=== WHAT THE TASK ASKS ===
Reproduce all of the material below word for word.

#### AVAILABLE DATA ####

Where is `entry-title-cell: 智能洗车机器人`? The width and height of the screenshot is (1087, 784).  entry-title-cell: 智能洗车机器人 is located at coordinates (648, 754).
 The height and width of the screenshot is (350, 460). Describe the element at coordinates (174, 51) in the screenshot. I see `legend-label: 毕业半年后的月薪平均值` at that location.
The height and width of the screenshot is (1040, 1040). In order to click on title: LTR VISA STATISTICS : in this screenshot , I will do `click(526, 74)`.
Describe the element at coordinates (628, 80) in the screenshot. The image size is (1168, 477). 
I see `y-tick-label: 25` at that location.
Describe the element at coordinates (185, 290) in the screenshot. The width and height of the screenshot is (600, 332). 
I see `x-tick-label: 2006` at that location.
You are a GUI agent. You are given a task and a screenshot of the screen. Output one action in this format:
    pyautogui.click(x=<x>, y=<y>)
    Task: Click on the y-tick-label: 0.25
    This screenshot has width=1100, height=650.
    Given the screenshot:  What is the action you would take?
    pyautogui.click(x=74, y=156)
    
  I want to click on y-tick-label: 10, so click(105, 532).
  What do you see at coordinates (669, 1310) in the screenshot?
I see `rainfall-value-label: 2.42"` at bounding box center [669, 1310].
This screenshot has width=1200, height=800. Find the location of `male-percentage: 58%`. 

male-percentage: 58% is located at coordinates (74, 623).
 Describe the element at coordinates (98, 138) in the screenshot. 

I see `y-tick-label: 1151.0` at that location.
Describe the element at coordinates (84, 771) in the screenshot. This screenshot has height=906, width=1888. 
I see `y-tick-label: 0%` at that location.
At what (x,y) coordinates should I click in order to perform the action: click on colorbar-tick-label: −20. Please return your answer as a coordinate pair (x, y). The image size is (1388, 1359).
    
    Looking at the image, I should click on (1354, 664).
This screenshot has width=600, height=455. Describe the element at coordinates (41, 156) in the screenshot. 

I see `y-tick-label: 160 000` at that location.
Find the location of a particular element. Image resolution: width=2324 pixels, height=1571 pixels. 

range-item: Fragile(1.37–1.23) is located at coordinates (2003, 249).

####

=== RESULT OF THIS EXERCISE ===
Where is `entry-title-cell: 智能洗车机器人`? The width and height of the screenshot is (1087, 784).  entry-title-cell: 智能洗车机器人 is located at coordinates (648, 754).
 The height and width of the screenshot is (350, 460). Describe the element at coordinates (174, 51) in the screenshot. I see `legend-label: 毕业半年后的月薪平均值` at that location.
The height and width of the screenshot is (1040, 1040). In order to click on title: LTR VISA STATISTICS : in this screenshot , I will do `click(526, 74)`.
Describe the element at coordinates (628, 80) in the screenshot. The image size is (1168, 477). 
I see `y-tick-label: 25` at that location.
Describe the element at coordinates (185, 290) in the screenshot. The width and height of the screenshot is (600, 332). 
I see `x-tick-label: 2006` at that location.
You are a GUI agent. You are given a task and a screenshot of the screen. Output one action in this format:
    pyautogui.click(x=<x>, y=<y>)
    Task: Click on the y-tick-label: 0.25
    This screenshot has width=1100, height=650.
    Given the screenshot:  What is the action you would take?
    pyautogui.click(x=74, y=156)
    
  I want to click on y-tick-label: 10, so click(105, 532).
  What do you see at coordinates (669, 1310) in the screenshot?
I see `rainfall-value-label: 2.42"` at bounding box center [669, 1310].
This screenshot has width=1200, height=800. Find the location of `male-percentage: 58%`. 

male-percentage: 58% is located at coordinates (74, 623).
 Describe the element at coordinates (98, 138) in the screenshot. 

I see `y-tick-label: 1151.0` at that location.
Describe the element at coordinates (84, 771) in the screenshot. This screenshot has height=906, width=1888. 
I see `y-tick-label: 0%` at that location.
At what (x,y) coordinates should I click in order to perform the action: click on colorbar-tick-label: −20. Please return your answer as a coordinate pair (x, y). The image size is (1388, 1359).
    
    Looking at the image, I should click on (1354, 664).
This screenshot has width=600, height=455. Describe the element at coordinates (41, 156) in the screenshot. 

I see `y-tick-label: 160 000` at that location.
Find the location of a particular element. Image resolution: width=2324 pixels, height=1571 pixels. 

range-item: Fragile(1.37–1.23) is located at coordinates (2003, 249).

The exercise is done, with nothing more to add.